----- TASK INPUTS
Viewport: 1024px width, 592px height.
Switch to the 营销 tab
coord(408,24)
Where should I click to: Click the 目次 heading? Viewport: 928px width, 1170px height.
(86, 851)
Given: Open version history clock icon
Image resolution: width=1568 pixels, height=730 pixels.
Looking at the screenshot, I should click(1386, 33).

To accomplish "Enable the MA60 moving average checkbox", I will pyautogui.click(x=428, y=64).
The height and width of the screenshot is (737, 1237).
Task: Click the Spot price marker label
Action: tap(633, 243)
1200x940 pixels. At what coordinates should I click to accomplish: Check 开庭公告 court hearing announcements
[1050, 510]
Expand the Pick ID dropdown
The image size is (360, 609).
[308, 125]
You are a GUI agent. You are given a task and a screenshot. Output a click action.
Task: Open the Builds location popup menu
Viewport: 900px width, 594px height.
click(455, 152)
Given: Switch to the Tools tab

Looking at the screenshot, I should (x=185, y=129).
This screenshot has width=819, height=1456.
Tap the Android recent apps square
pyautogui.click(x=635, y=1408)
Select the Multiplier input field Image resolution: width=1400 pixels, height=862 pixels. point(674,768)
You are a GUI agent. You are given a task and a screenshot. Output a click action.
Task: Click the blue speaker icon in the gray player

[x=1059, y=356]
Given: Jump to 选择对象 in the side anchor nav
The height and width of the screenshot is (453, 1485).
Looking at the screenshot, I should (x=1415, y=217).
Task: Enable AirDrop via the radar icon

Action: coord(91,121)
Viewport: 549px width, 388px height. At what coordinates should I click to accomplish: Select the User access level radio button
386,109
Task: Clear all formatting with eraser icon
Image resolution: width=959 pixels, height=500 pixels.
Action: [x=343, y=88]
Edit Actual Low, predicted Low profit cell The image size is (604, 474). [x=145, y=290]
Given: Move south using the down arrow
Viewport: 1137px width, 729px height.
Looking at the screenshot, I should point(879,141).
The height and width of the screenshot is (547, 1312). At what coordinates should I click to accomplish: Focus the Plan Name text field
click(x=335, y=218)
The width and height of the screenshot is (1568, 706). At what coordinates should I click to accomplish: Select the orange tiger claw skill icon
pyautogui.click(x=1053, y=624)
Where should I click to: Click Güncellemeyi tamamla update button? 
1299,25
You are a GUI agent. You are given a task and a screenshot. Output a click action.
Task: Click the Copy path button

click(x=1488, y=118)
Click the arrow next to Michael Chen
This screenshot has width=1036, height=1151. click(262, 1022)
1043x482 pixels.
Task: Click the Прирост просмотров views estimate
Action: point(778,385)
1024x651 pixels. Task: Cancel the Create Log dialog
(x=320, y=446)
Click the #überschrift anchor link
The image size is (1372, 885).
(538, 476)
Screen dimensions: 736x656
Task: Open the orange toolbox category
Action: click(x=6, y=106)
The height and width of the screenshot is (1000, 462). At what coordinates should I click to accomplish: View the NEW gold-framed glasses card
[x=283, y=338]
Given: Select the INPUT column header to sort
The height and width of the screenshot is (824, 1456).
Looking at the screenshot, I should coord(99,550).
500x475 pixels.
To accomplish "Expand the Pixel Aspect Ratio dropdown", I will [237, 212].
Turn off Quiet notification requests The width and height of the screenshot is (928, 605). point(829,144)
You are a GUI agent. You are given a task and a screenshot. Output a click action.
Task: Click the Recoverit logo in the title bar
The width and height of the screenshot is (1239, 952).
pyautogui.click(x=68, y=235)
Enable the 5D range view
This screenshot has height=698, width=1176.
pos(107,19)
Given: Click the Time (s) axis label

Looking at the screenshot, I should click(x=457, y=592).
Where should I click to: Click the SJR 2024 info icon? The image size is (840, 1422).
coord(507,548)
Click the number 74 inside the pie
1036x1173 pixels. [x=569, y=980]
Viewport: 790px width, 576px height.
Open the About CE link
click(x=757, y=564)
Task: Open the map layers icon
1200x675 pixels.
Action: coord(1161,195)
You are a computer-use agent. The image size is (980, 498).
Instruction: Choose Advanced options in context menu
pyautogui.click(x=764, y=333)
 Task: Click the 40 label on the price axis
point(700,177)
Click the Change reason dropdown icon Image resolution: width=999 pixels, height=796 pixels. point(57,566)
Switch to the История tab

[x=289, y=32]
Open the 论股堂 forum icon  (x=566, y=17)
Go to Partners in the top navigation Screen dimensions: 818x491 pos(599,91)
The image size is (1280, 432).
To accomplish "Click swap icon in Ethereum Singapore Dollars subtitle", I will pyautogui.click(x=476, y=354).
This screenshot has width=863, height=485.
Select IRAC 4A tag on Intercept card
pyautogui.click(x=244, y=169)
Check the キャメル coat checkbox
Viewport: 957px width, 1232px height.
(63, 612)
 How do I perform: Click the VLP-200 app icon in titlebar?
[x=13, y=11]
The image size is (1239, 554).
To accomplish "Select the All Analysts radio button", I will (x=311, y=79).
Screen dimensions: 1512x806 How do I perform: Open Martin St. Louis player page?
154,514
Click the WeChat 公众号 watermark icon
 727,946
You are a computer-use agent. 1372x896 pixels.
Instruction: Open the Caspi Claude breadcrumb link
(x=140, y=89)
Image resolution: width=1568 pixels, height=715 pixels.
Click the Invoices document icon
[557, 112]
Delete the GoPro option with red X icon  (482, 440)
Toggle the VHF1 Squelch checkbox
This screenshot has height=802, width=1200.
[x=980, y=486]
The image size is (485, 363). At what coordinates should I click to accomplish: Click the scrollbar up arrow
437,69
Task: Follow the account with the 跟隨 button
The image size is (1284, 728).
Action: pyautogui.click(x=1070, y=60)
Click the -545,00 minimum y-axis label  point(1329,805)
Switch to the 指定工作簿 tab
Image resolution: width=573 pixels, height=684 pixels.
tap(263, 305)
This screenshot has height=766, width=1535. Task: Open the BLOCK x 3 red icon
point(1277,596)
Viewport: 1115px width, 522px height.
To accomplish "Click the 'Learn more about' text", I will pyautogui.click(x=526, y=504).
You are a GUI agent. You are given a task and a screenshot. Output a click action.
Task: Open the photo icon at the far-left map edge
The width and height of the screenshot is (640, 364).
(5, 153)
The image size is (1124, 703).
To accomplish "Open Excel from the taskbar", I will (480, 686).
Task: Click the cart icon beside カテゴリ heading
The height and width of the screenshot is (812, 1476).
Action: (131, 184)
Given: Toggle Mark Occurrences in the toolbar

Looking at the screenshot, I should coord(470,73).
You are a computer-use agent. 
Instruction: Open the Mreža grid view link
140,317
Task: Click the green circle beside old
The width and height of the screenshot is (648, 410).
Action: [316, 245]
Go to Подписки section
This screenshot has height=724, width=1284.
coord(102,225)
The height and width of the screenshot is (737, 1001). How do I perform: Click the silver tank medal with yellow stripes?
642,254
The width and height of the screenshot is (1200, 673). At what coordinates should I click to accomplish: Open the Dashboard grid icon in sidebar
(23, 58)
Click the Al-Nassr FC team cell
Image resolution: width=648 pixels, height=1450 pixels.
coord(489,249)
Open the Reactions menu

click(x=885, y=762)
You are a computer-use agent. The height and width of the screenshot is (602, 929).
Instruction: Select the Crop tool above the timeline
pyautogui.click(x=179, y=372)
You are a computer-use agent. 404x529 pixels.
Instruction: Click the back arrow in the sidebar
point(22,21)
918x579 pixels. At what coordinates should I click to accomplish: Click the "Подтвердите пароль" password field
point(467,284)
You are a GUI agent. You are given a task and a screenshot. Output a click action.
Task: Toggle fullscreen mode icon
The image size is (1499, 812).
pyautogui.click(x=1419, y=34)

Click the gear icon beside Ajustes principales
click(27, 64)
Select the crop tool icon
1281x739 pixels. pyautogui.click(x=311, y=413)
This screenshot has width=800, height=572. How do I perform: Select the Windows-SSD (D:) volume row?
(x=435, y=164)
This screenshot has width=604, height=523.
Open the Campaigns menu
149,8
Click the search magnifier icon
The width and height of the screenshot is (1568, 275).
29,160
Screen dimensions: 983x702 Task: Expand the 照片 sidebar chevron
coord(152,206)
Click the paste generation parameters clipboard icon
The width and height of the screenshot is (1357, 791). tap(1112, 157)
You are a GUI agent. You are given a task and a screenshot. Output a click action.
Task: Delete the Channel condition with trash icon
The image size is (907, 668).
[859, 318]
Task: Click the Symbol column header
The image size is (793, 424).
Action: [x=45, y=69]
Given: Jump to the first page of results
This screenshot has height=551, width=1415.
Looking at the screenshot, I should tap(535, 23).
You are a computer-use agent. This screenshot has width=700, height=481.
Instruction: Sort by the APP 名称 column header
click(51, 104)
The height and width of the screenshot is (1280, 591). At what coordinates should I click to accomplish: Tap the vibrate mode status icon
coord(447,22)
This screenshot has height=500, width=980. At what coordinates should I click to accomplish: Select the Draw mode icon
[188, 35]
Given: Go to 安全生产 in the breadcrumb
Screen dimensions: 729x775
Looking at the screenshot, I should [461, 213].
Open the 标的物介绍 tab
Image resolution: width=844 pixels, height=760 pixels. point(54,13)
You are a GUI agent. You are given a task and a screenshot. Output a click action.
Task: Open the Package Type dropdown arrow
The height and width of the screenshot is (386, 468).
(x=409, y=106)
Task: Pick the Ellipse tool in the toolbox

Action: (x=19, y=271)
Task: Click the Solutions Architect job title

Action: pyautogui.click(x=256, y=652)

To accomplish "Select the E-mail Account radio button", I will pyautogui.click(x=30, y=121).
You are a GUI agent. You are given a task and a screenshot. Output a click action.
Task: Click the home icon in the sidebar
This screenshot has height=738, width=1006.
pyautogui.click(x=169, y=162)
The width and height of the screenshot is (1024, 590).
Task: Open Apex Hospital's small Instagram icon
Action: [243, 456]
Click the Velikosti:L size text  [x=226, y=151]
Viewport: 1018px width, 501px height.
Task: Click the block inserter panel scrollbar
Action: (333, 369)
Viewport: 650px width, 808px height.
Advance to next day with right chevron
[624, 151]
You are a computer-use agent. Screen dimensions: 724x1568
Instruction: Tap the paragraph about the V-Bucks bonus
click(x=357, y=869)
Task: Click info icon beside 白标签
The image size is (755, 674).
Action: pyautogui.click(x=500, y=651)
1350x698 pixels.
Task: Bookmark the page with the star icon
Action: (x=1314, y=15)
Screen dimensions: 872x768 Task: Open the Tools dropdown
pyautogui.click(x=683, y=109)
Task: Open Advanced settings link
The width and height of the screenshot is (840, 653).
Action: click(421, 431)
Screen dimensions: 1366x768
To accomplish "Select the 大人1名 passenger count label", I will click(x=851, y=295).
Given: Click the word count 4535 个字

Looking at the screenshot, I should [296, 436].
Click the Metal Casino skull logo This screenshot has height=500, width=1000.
----------
EXERCISE DETAILS =>
Copy all lines from the data above that contain the word "Jump".

RESULT =>
Given: Jump to 选择对象 in the side anchor nav
Given: Jump to the first page of results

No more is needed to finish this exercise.